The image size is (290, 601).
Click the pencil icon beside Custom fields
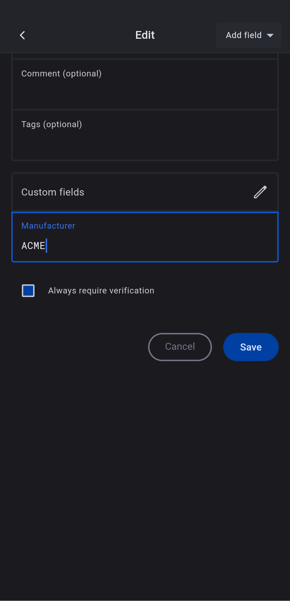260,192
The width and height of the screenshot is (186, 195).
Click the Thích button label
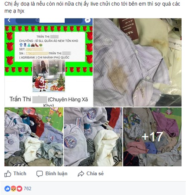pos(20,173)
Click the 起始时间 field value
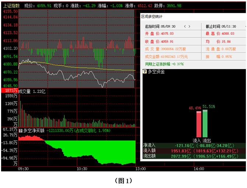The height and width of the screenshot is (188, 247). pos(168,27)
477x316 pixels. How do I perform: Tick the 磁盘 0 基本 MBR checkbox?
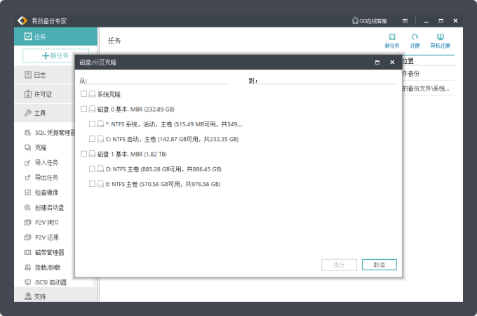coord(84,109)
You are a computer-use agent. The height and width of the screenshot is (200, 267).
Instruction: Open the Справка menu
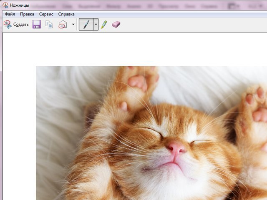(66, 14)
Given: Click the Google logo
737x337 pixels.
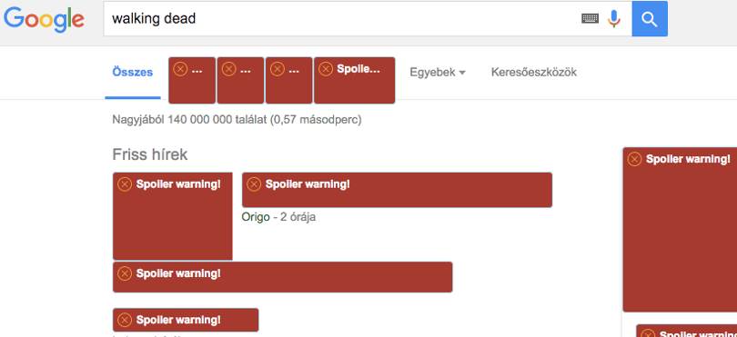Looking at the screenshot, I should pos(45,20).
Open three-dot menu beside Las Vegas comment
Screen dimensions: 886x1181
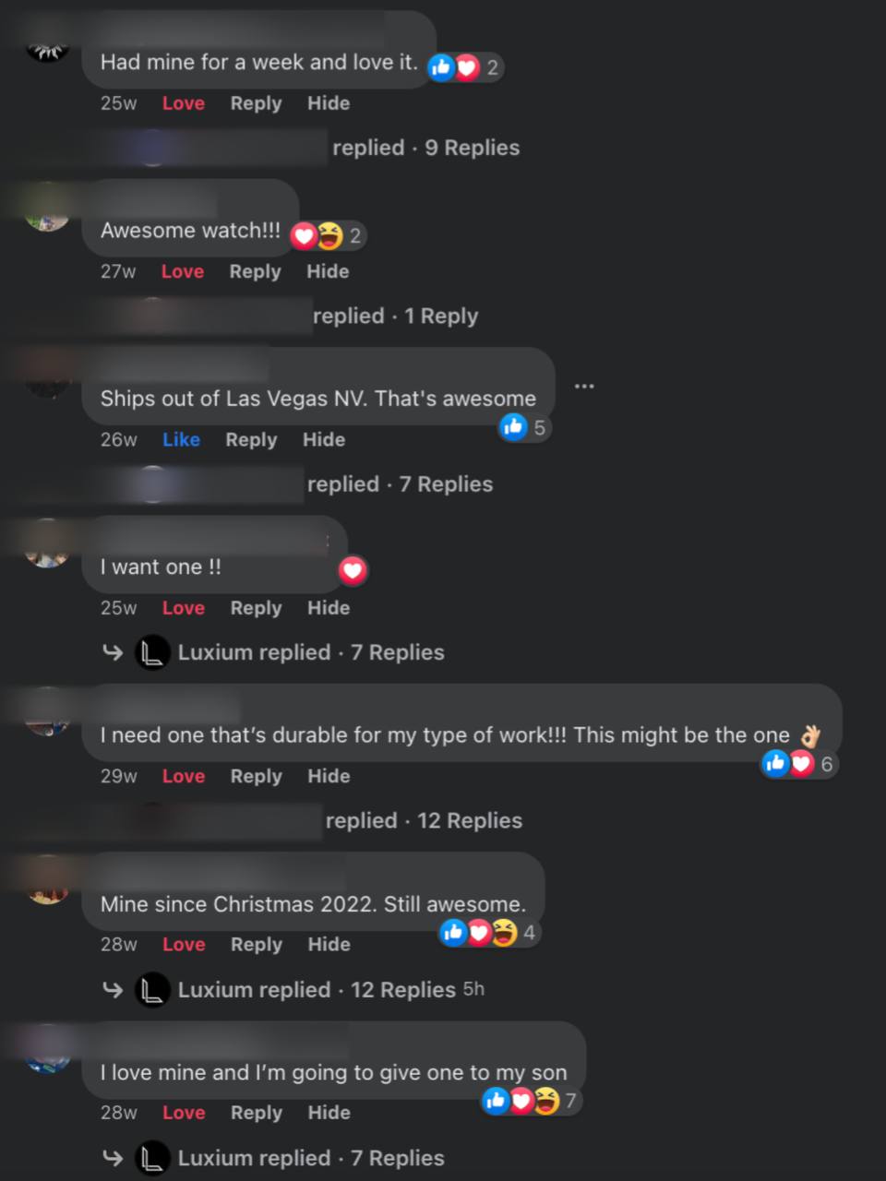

==============================

Work instruction:
Repeat every entry above precisely, leaving each picture out.

Expected answer:
The image size is (290, 601).
Click the pencil icon beside Custom fields
260,192
The width and height of the screenshot is (186, 195).
Click the Thích button label
pos(20,173)
Click the 起始时间 field value
The height and width of the screenshot is (188, 247). pos(168,27)
477x316 pixels. How do I perform: Tick the 磁盘 0 基本 MBR checkbox?
coord(84,109)
You are a computer-use agent. The height and width of the screenshot is (200, 267).
Instruction: Open the Справка menu
(66, 14)
Given: Click the Google logo
737x337 pixels.
Looking at the screenshot, I should pos(45,20).
Open three-dot menu beside Las Vegas comment
Screen dimensions: 886x1181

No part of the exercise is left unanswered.